## What needs to be done
Reproduce the records verbatim, starting at the first line and ending at the line that contains "Bulwer is located at coordinates (218, 1244).".

## Material provided
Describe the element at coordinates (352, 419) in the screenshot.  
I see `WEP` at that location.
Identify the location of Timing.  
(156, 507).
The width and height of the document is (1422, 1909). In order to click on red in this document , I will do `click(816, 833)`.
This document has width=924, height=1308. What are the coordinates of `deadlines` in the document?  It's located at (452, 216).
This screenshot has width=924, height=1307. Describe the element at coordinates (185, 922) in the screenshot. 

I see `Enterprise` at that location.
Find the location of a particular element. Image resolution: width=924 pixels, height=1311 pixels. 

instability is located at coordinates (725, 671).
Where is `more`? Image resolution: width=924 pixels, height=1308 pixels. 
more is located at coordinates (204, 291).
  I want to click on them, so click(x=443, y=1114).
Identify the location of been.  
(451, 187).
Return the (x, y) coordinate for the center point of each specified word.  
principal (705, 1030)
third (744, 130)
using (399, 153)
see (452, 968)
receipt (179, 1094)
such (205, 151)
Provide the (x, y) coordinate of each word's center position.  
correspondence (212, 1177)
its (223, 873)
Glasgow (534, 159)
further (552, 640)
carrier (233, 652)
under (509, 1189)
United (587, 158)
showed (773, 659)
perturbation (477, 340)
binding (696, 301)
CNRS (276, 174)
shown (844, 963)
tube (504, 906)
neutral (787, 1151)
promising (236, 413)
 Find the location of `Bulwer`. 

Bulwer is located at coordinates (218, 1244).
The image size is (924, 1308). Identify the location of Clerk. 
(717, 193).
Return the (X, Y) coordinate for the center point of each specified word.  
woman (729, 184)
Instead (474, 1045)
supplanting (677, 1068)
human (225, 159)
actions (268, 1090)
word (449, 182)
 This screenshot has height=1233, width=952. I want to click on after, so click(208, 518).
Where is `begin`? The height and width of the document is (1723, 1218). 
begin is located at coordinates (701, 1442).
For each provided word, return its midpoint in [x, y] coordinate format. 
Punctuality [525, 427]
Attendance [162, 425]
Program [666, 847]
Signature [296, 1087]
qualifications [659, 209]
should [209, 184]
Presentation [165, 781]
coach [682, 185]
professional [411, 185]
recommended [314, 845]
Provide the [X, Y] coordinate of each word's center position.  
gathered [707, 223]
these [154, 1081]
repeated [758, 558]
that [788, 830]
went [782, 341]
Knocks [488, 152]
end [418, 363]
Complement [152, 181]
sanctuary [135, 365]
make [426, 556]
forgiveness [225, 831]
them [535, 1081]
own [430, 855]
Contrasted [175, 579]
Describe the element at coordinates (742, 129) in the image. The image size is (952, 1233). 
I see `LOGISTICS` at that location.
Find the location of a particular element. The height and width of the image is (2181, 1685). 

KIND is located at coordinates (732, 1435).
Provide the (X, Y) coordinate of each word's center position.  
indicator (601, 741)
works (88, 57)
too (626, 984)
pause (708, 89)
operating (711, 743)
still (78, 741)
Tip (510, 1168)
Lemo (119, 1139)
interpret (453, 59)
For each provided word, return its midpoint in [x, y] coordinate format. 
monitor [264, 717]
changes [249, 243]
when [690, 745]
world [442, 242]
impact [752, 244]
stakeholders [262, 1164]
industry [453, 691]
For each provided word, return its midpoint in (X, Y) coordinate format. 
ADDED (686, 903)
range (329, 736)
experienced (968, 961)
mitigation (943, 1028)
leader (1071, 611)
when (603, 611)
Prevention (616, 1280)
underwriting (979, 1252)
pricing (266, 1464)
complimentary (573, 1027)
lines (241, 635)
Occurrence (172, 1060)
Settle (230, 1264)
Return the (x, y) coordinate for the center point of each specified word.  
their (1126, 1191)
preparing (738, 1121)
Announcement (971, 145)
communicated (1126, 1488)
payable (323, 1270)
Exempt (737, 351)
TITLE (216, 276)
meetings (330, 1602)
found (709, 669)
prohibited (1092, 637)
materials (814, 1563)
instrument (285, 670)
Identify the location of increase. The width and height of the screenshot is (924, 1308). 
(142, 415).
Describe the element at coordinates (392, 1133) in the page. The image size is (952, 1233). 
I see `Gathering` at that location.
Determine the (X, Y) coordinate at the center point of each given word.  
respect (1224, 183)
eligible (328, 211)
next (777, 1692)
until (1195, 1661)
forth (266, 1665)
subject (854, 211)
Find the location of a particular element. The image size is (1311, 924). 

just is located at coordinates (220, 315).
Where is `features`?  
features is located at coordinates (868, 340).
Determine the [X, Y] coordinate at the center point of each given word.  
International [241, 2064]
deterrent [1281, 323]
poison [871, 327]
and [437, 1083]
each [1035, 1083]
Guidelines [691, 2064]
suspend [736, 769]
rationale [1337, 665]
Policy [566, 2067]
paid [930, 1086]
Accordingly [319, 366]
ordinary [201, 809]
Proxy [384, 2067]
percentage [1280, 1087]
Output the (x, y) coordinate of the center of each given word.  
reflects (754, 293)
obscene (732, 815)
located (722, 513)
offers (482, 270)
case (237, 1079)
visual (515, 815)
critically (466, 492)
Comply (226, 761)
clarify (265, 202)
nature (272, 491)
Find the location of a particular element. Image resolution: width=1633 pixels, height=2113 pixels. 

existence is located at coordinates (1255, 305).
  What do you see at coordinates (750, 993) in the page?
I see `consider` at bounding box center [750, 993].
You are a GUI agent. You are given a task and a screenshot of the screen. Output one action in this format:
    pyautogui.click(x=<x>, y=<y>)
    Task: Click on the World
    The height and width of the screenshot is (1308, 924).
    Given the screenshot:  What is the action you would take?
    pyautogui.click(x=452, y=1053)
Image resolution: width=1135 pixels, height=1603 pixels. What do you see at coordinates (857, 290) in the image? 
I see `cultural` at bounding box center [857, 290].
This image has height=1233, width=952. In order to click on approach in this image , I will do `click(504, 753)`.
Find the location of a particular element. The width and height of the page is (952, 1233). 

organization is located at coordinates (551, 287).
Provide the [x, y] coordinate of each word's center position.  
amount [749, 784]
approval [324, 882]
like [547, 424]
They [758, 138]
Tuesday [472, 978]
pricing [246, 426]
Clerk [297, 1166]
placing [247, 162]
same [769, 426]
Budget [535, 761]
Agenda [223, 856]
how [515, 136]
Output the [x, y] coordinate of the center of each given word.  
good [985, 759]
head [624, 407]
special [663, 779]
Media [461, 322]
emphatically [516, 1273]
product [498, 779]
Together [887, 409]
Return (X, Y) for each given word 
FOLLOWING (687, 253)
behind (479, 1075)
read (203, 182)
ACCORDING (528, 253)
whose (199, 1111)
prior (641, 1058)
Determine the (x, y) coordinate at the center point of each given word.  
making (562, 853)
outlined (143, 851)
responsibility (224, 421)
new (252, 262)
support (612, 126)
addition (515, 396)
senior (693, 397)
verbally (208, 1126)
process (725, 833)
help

## Response
Describe the element at coordinates (352, 419) in the screenshot.  
I see `WEP` at that location.
Identify the location of Timing.  
(156, 507).
The width and height of the document is (1422, 1909). In order to click on red in this document , I will do `click(816, 833)`.
This document has width=924, height=1308. What are the coordinates of `deadlines` in the document?  It's located at (452, 216).
This screenshot has width=924, height=1307. Describe the element at coordinates (185, 922) in the screenshot. 

I see `Enterprise` at that location.
Find the location of a particular element. Image resolution: width=924 pixels, height=1311 pixels. 

instability is located at coordinates (725, 671).
Where is `more`? Image resolution: width=924 pixels, height=1308 pixels. 
more is located at coordinates (204, 291).
  I want to click on them, so click(x=443, y=1114).
Identify the location of been.  
(451, 187).
Return the (x, y) coordinate for the center point of each specified word.  
principal (705, 1030)
third (744, 130)
using (399, 153)
see (452, 968)
receipt (179, 1094)
such (205, 151)
Provide the (x, y) coordinate of each word's center position.  
correspondence (212, 1177)
its (223, 873)
Glasgow (534, 159)
further (552, 640)
carrier (233, 652)
under (509, 1189)
United (587, 158)
showed (773, 659)
perturbation (477, 340)
binding (696, 301)
CNRS (276, 174)
shown (844, 963)
tube (504, 906)
neutral (787, 1151)
promising (236, 413)
 Find the location of `Bulwer`. 

Bulwer is located at coordinates (218, 1244).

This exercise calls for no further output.